Location: Corn Insects and Crop Genetics ResearchTitle: De novo transcript sequence reconstruction from RNA-Seq: reference generation and analysis with Trinity) Author
Submitted to: Nature Protocols
Publication Type: Peer reviewed journal
Publication Acceptance Date: 4/21/2013
Publication Date: 7/11/2013
Citation: Haas, B.J., Papanicolaou, A., Yassour, M., Grabherr, M., Blood, P.D., Bowden, J., Couger, M.B., Eccles, D., Li, B., Lieber, M., Weeks, N.T. 2013. De novo transcript sequence reconstruction from RNA-Seq: reference generation and analysis with Trinity. Nature Protocols. 8(8):1494-1512. Interpretive Summary: While the cost of whole-genome sequencing has fallen in recent years, whole-genome assembly is still expensive, time consuming, and requires a high level of expertise. Transcriptome sequencing with RNA-Seq costs much less than whole-genome sequencing, allowing researchers on a limited budget to identify and characterize genes for organisms that lack assembled genome sequences. De novo transcriptome assembly software is required to identify such genic sequence from RNA-Seq. Trinity is one of the most popular de novo transcriptome assembly pipelines.
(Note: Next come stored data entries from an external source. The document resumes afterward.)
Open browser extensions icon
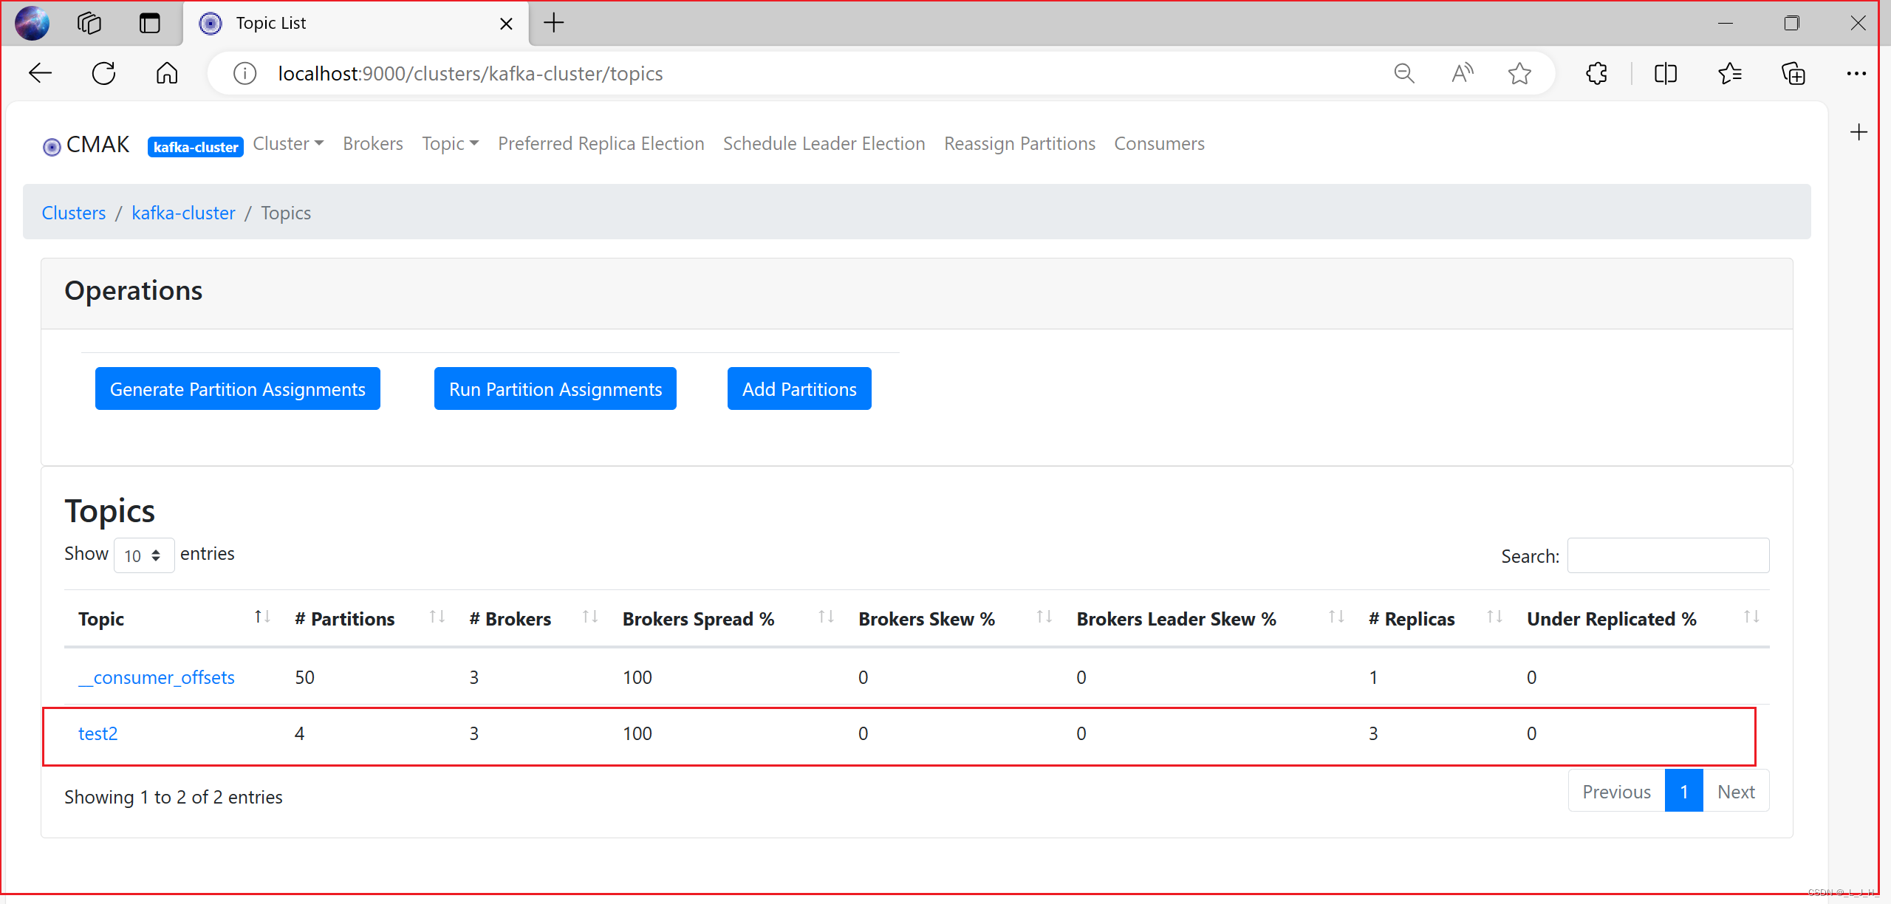 click(x=1597, y=73)
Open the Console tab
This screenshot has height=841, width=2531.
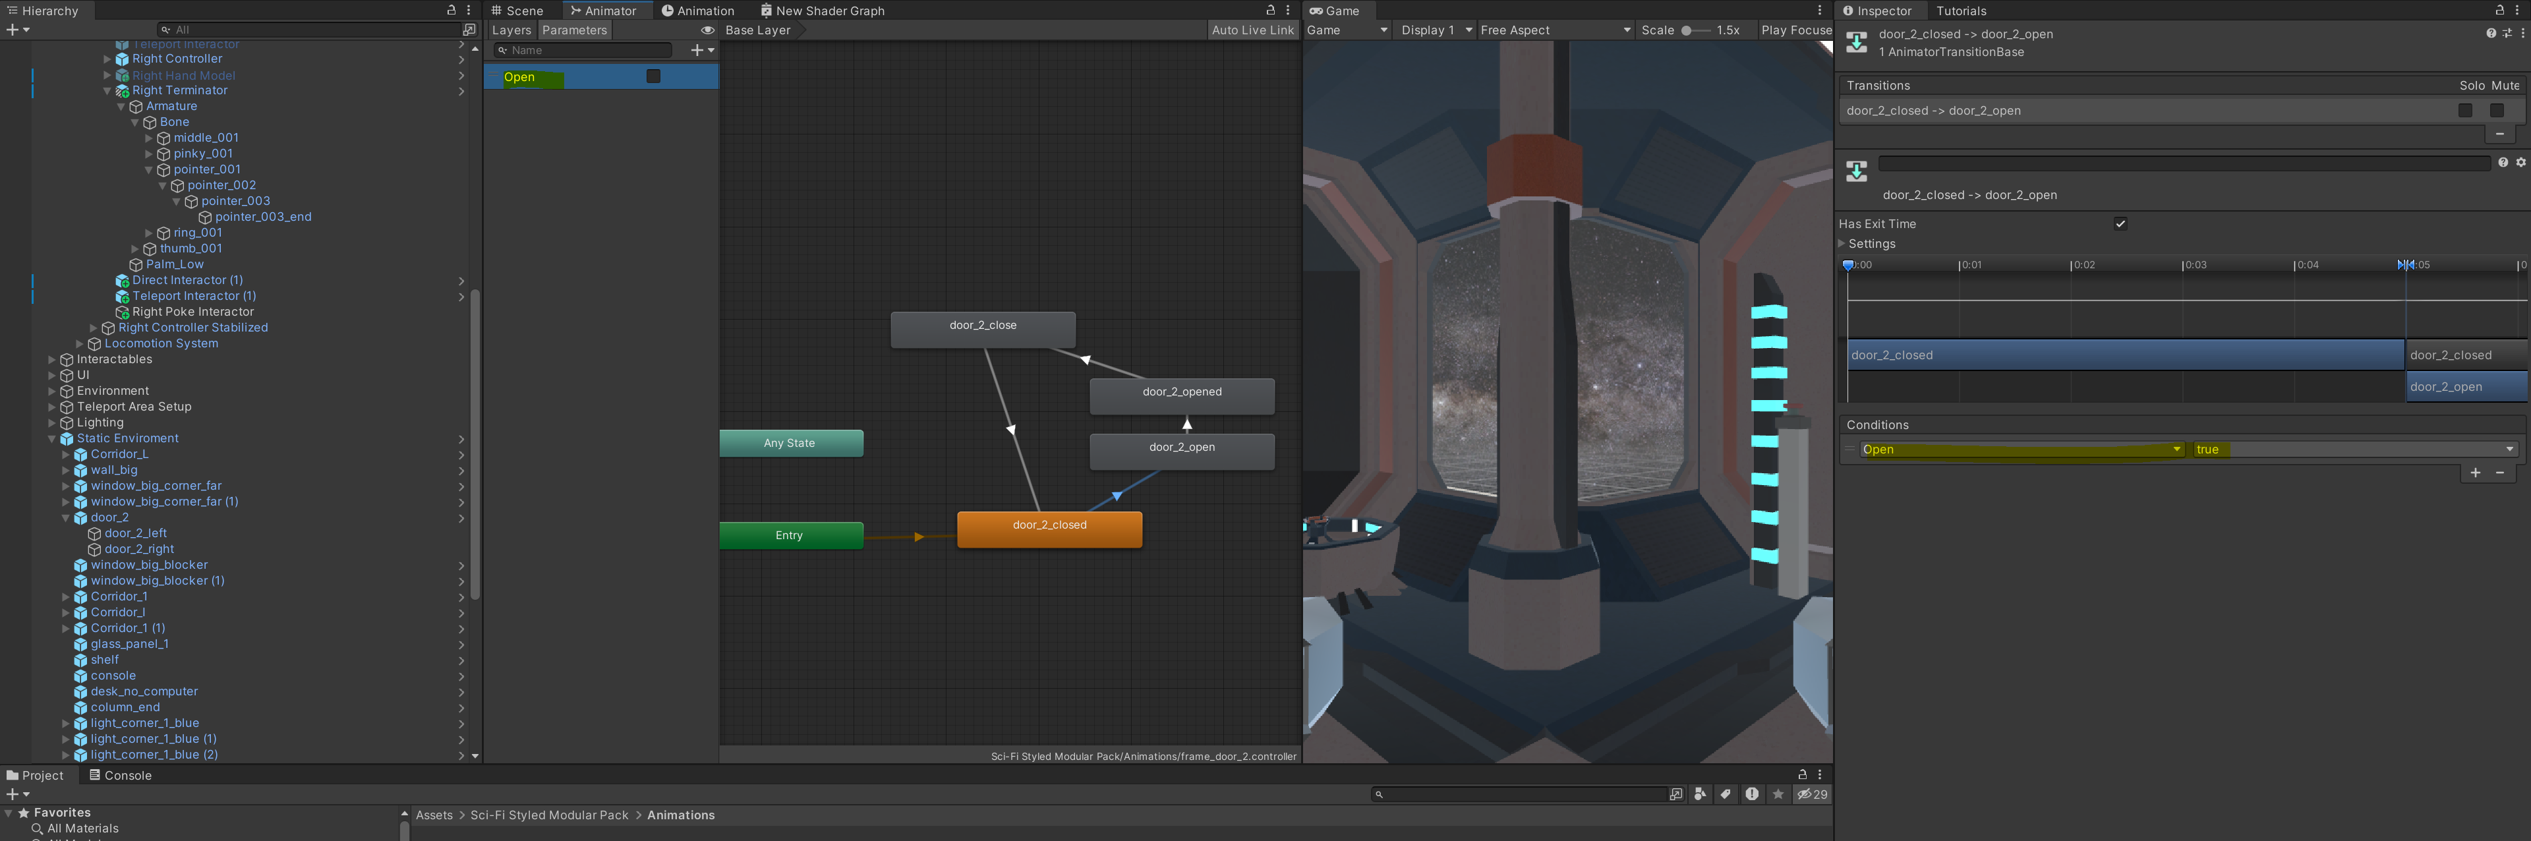pyautogui.click(x=120, y=775)
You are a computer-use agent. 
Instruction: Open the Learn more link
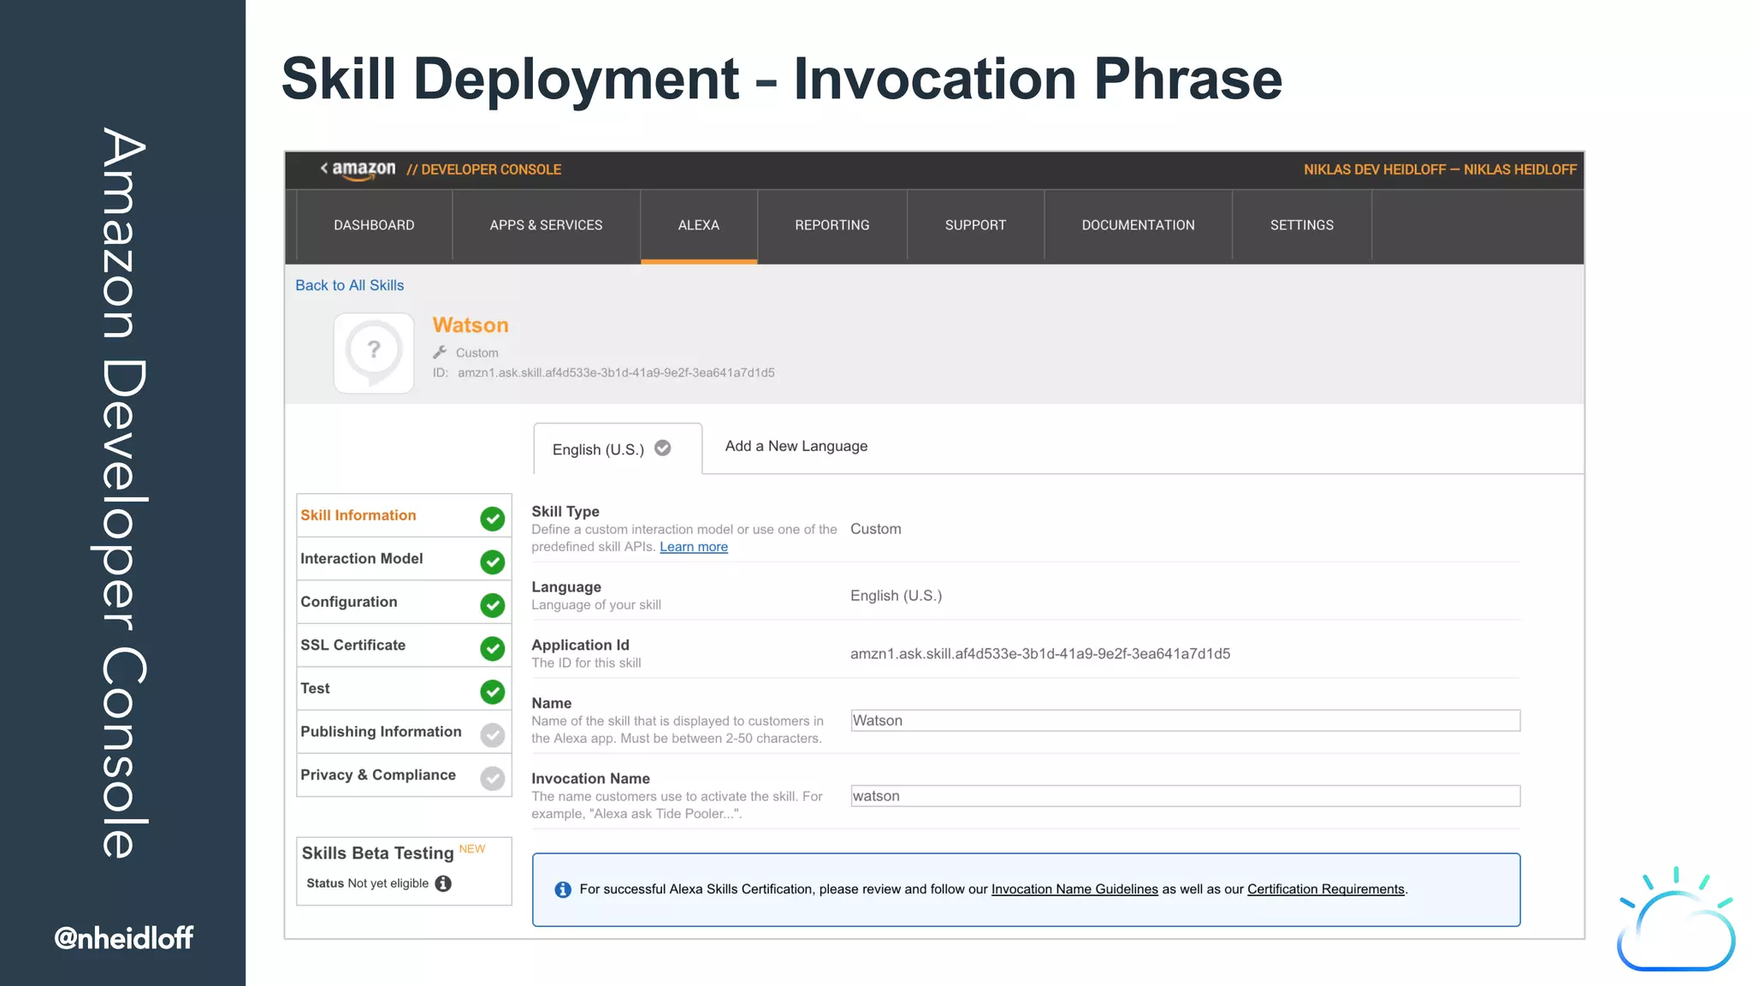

Trinity also facilitates downstream analysis; for example, researchers can provide RNA-Seq for multiple samples (e.g., different tissues or environmental conditions) and use components to analyze differentially-expressed genes.
Technical Abstract: De novo assembly of RNA-seq data enables researchers to study transcriptomes without the need for a genome sequence; this approach can be usefully applied, for instance, in research on 'non-model organisms' of ecological and evolutionary importance, cancer samples or the microbiome. In this protocol we describe the use of the Trinity platform for de novo transcriptome assembly from RNA-seq data in non-model organisms. We also present Trinity-supported companion utilities for downstream applications, including RSEM for transcript abundance estimation, R/Bioconductor packages for identifying differentially expressed transcripts across samples and approaches to identify protein-coding genes. In the procedure, we provide a workflow for genome-independent transcriptome analysis leveraging the Trinity platform. The software, documentation and demonstrations are freely available from http://trinityrnaseq.sourceforge.net. The run time of this protocol is highly dependent on the size and complexity of data to be analyzed. The example data set analyzed in the procedure detailed herein can be processed in less than five hours.